The model is simple but powerful: use technology to serve people by creating safe, disease-specific, online communities for patients living with rare diseases or chronic illnesses, as well as their caregivers, family and friends.
Nearly 20 years later, Ben’s Friends hosts communities for 45 rare illnesses and has more than 80,000 members. With only five paid employees, the website, which is completely free to patients, relies on donations and volunteers to sustain the company.
But it’s not the numbers that inspire him — it’s the people and their personal stories: the high schooler who survived a brain bleed and now volunteers for the website or the retired tech founder who became one of their largest donors.
“The ability to help someone else going through what you went through — it fills you with meaning and gratitude,” he says.
Jasmine “Jaz” Gray, an assistant professor at Pepperdine University, is another survivor who has been impacted by Ben’s Friends. She believes in the mission so much that she published a video encouraging others to donate to the nonprofit.
“Loneliness, desperation, overwhelming fear. These qualities often describe the kind of person urgently seeking an organization like Ben’s Friends,” she says in the video.
Balancing passion and business
Inspired by the neurosurgeon who saved his life, Munoz enrolled at Baylor Medical School but two years into the program, he pivoted when approached with an opportunity to launch a fashion subscription company.
The pull of entrepreneurship was stronger than his dream of becoming a neurosurgeon, and soon he was living on the warehouse floor, packing boxes by hand and surviving on credit cards. That experiment became Nadine West, his now thriving company.
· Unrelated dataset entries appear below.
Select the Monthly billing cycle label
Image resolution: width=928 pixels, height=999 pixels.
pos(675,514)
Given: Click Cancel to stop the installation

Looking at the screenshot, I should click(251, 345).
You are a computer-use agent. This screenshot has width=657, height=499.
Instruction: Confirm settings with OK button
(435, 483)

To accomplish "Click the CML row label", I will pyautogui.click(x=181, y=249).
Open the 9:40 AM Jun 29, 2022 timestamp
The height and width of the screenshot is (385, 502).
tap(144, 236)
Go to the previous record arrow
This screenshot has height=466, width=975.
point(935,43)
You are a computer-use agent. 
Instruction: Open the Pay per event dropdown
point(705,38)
“I still don’t know much about fashion,” he laughs. “But I know culture, technology and logistics. I hire people who know the rest.”
Despite the time this new venture demanded, Munoz remained dedicated to Ben’s Friends. He continued to run it — even allocating shares of Nadine West to it, aligning his for-profit success with his nonprofit mission.
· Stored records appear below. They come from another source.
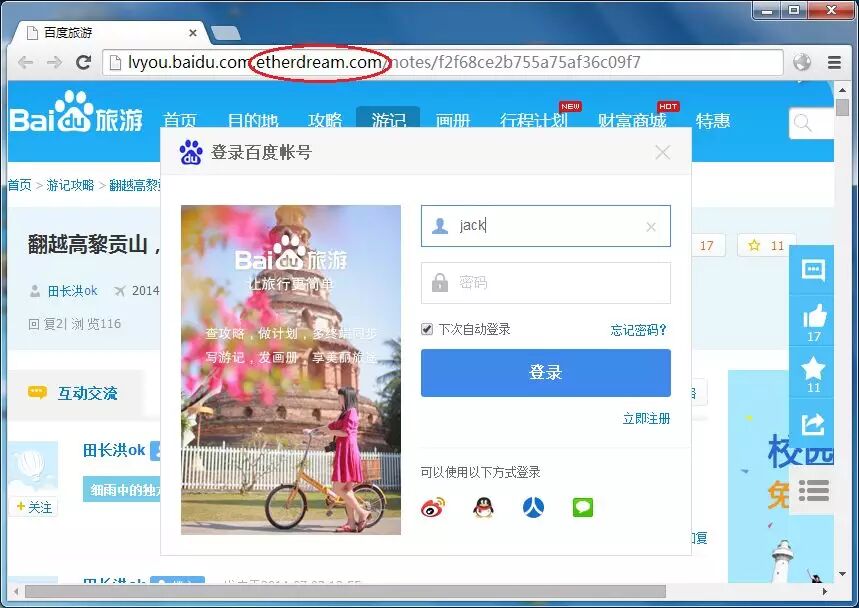Select the green chat login icon

point(583,507)
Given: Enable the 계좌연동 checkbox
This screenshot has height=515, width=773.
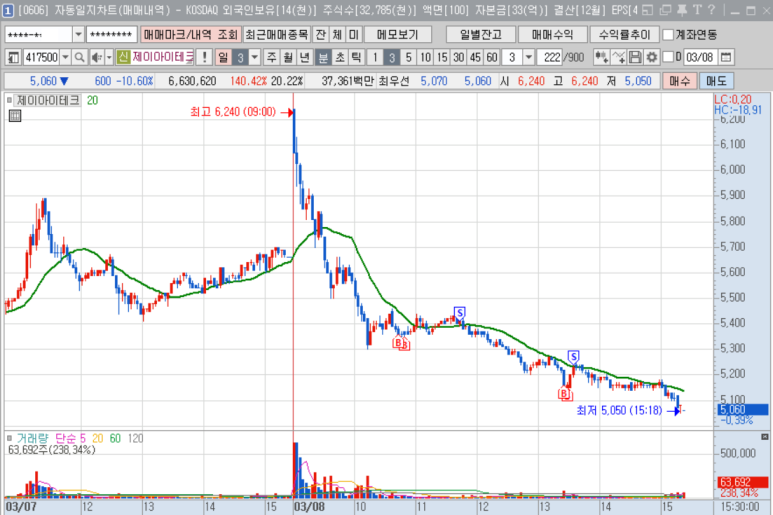Looking at the screenshot, I should pyautogui.click(x=669, y=34).
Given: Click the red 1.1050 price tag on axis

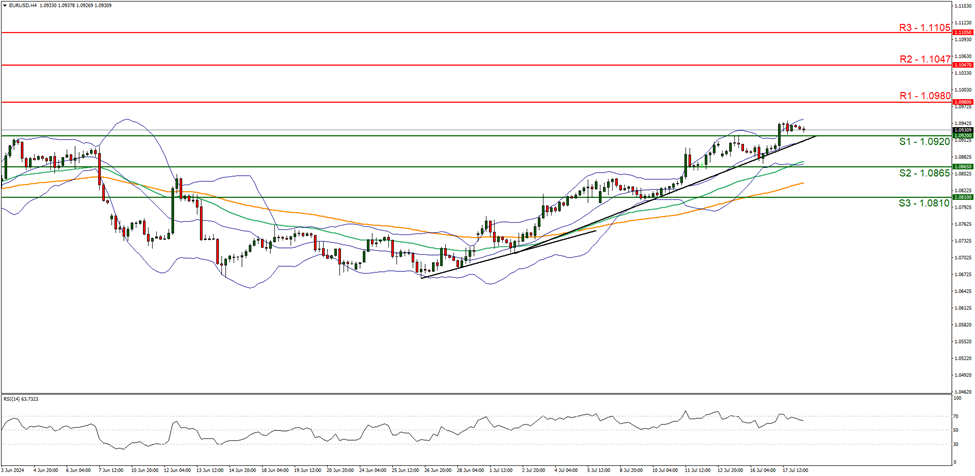Looking at the screenshot, I should tap(962, 32).
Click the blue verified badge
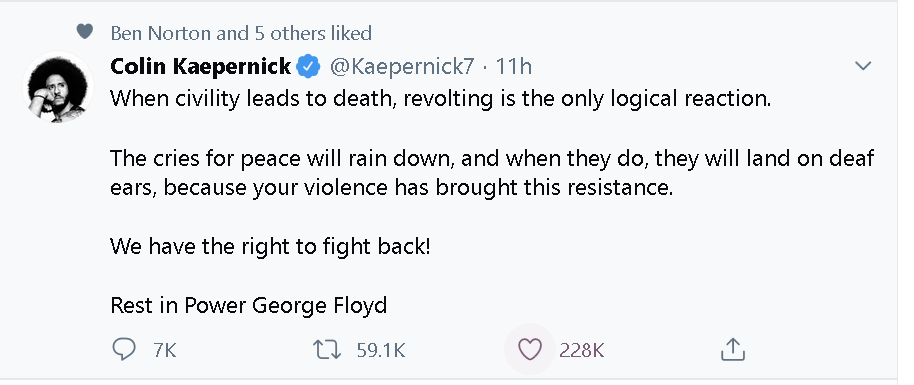914x385 pixels. click(309, 67)
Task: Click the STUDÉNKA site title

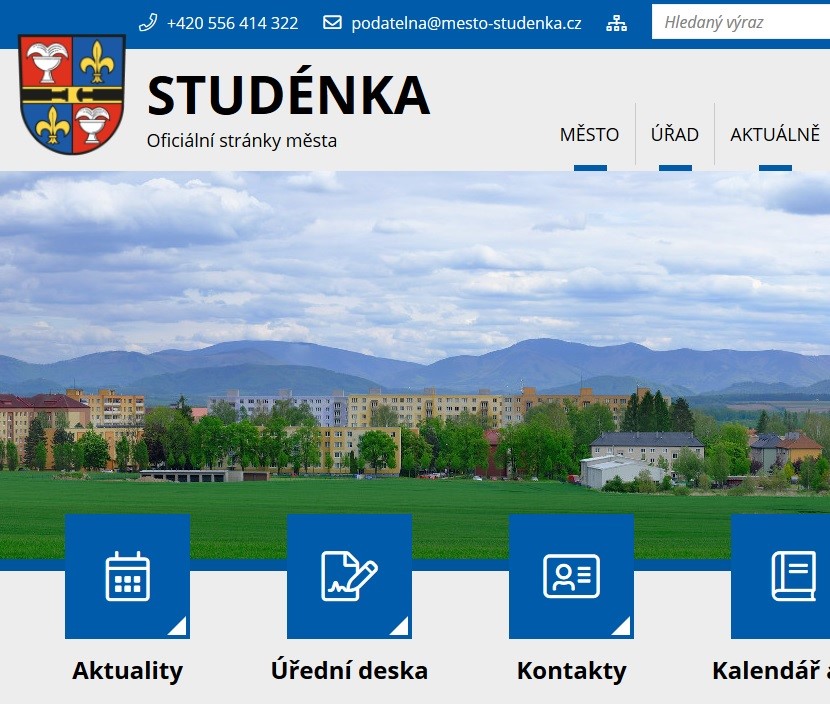Action: click(288, 95)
Making your ‘what’s next?’ matter
Now, nearly two decades after his brain bleed, Munoz splits his days between his two companies. The nonprofit runs lean — with hundreds of volunteers, a handful of paid moderators and just enough funding to keep the digital doors open.
He is not chasing size or status. Munoz simply wants Ben’s Friends to serve those who need his help.
Munoz’s life echoes the purpose of YPO: “The world needs better leaders … to make a difference in the lives, businesses and the world we impact.” In turn, YPO has supported Munoz — especially the Purposeful Living group, a dynamic community of CEOs dedicated to living with purpose and inspiration.
“Led by Seth Streeter, the group quickly became a meaningful part of my YPO experience. Seth has been a trusted mentor, and his dedication to helping members explore deeper meaning through transformative retreats around the world has been both inspiring and profoundly impactful on my own journey,” Munoz says. Streeter, also a YPO member, is founder and chief impact officer of Mission Wealth, a wealth and family office management firm.
As founders and CEOs confront the “what’s next” question in their own journey, Munoz’s story serves as a blueprint for transformation.
“If you’ve reached the first summit, that’s wonderful. Congratulations,” he says. “But the second mountain — that’s where you’ll find fulfillment.”